Data |
┌────────
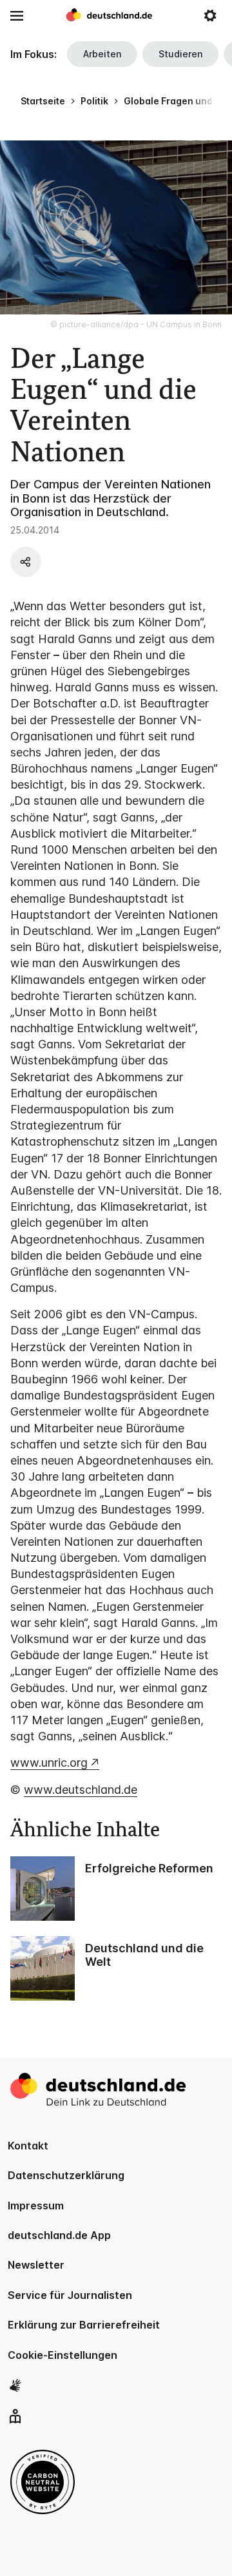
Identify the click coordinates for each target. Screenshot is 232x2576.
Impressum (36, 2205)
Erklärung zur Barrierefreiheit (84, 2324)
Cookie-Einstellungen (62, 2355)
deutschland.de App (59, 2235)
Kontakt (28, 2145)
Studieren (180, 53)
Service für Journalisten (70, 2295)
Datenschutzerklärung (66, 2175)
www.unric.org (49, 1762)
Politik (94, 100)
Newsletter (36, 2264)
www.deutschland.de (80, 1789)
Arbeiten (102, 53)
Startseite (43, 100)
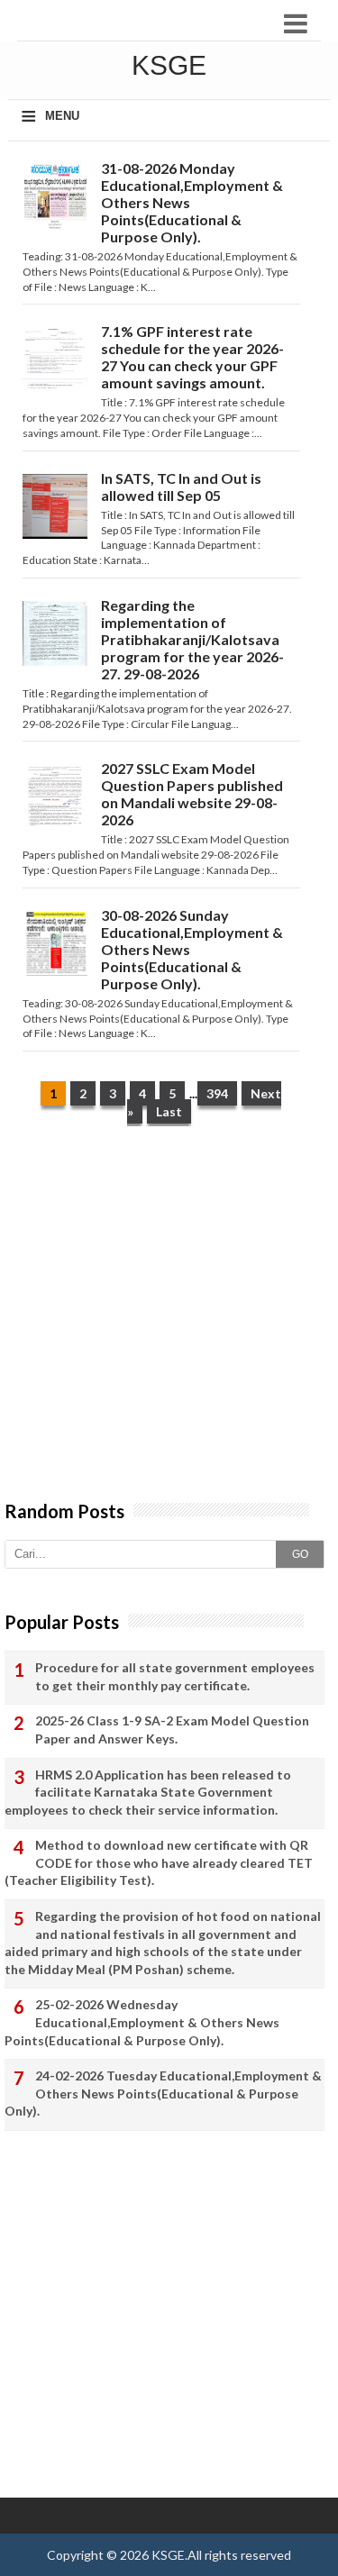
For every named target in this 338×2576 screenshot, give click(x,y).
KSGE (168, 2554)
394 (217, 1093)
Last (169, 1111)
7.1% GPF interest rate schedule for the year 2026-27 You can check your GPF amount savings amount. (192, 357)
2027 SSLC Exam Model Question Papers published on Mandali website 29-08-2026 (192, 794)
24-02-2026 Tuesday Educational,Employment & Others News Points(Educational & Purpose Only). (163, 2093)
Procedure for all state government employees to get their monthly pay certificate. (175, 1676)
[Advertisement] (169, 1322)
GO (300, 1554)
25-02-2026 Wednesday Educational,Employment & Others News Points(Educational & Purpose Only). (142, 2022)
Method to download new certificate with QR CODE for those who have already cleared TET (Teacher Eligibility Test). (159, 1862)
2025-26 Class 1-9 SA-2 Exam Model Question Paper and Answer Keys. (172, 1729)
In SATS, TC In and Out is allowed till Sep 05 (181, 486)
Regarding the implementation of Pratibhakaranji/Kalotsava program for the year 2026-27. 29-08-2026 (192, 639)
└────────
┌────────
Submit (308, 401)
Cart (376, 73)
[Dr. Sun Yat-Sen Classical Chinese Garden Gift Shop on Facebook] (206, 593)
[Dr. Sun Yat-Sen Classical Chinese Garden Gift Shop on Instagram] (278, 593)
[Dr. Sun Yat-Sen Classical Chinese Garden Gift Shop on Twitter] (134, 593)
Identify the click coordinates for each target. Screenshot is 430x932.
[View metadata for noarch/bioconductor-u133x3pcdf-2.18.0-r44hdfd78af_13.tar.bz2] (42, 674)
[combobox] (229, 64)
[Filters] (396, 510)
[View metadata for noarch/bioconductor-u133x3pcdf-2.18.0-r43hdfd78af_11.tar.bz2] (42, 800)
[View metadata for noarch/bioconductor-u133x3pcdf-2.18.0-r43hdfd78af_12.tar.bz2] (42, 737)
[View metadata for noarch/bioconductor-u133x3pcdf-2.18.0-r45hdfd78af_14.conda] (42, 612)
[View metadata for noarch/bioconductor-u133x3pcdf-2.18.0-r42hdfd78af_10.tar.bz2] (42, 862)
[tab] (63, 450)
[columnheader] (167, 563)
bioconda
└────────
┌────────
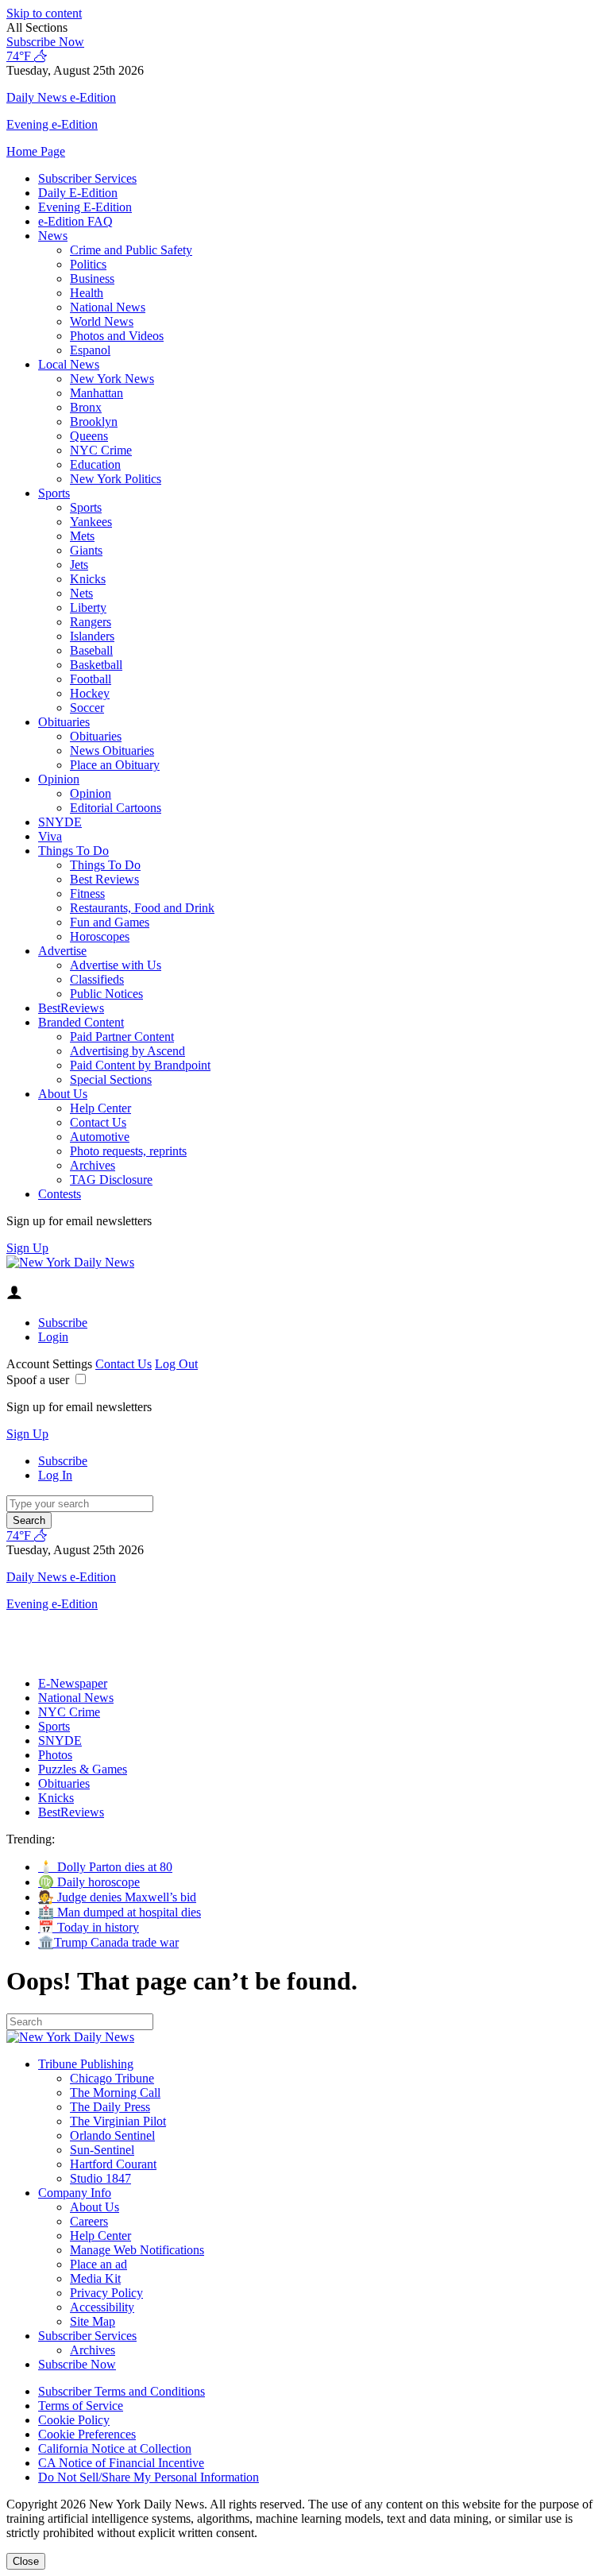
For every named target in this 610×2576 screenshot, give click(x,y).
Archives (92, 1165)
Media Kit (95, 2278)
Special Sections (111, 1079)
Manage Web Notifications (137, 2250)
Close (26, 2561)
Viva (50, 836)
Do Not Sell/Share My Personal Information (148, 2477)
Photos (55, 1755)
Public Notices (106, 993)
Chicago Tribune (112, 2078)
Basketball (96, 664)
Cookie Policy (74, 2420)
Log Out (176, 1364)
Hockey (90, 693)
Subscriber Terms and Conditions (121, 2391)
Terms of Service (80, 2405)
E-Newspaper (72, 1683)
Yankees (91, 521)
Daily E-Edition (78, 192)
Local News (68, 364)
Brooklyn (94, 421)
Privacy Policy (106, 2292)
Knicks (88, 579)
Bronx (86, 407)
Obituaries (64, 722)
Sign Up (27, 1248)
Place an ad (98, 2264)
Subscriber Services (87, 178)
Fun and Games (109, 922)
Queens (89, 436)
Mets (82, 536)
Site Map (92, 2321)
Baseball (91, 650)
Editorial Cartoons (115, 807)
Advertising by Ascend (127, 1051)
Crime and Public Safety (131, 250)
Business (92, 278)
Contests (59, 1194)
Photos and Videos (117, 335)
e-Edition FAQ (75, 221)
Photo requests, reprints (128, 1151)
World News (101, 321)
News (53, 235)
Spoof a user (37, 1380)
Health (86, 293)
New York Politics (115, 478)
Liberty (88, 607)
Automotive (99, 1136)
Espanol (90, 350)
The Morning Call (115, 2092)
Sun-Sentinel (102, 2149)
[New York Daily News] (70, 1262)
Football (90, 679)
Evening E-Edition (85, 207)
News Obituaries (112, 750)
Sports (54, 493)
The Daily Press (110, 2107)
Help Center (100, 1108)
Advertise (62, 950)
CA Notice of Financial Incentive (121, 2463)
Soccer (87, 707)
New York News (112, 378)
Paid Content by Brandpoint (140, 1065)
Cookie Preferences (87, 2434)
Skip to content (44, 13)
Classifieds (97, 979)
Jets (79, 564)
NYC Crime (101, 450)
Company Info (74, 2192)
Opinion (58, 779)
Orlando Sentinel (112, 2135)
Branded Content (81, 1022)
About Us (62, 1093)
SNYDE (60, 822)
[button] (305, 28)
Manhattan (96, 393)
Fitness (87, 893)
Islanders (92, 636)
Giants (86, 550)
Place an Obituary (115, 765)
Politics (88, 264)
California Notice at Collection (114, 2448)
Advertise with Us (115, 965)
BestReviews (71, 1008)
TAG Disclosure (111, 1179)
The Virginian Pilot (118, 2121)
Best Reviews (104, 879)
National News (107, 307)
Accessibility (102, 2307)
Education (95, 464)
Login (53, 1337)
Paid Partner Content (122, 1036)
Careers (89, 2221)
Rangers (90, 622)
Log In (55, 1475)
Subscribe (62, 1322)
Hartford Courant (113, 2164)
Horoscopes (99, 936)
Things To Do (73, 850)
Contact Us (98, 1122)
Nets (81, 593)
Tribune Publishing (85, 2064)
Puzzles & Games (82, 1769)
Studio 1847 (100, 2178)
└────────
Task statement |
Beginning with the line above that contains "Sports (54, 493)", copy each line exactly up to and including the line that contains "Classifieds (97, 979)", and go no further.

Exercise response |
Sports (54, 493)
The Daily Press (110, 2107)
Help Center (100, 1108)
Advertise (62, 950)
CA Notice of Financial Incentive (121, 2463)
Soccer (87, 707)
New York News (112, 378)
Paid Content by Brandpoint (140, 1065)
Cookie Preferences (87, 2434)
Skip to content (44, 13)
Classifieds (97, 979)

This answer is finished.